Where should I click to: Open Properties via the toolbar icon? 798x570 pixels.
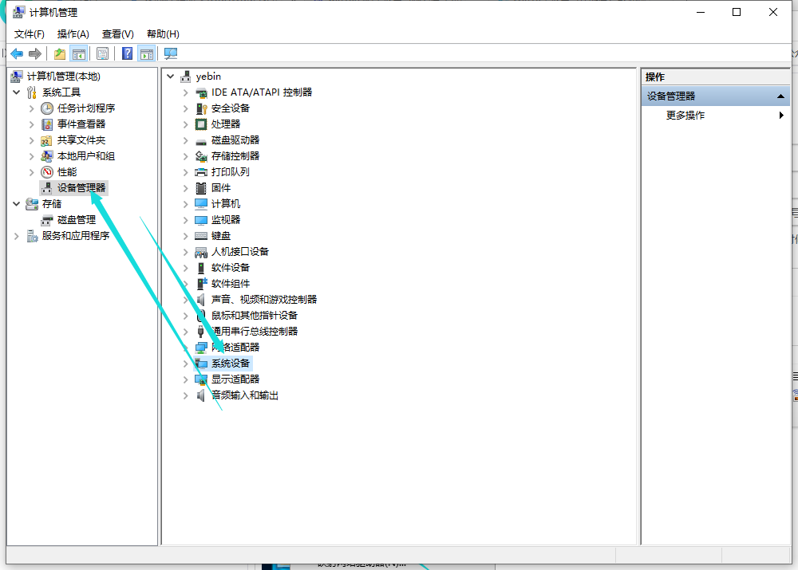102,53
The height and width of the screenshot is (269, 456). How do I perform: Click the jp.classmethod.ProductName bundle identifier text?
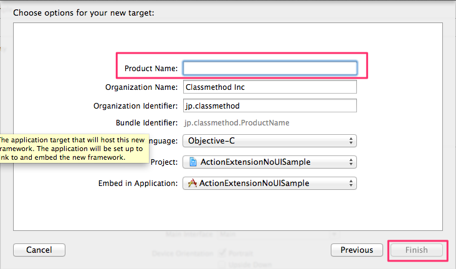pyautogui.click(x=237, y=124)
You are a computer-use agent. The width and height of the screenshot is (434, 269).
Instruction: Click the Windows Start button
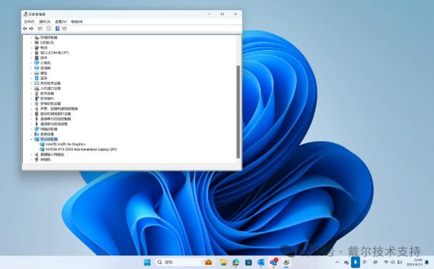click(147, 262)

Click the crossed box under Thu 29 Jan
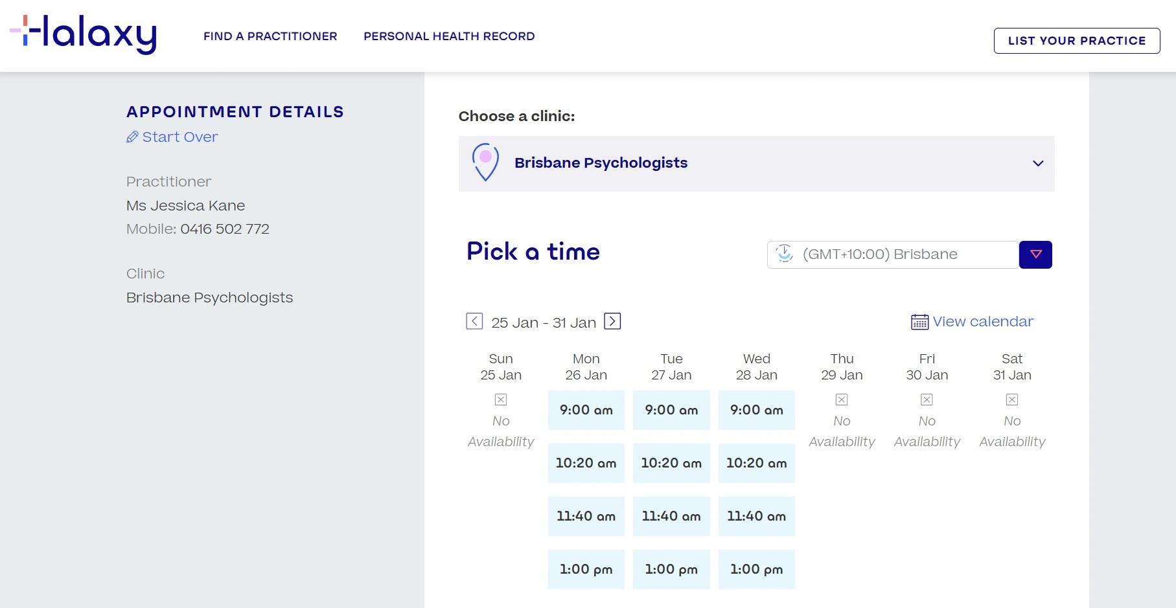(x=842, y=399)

═══

_Assigned task_
Retype the material above exactly, images excluded.

_Your solution_
Where should I click to: Open Properties via the toolbar icon? 798x570 pixels.
102,53
The height and width of the screenshot is (269, 456). How do I perform: Click the jp.classmethod.ProductName bundle identifier text?
pyautogui.click(x=237, y=124)
You are a computer-use agent. The width and height of the screenshot is (434, 269).
Instruction: Click the Windows Start button
click(147, 262)

Click the crossed box under Thu 29 Jan
(x=842, y=399)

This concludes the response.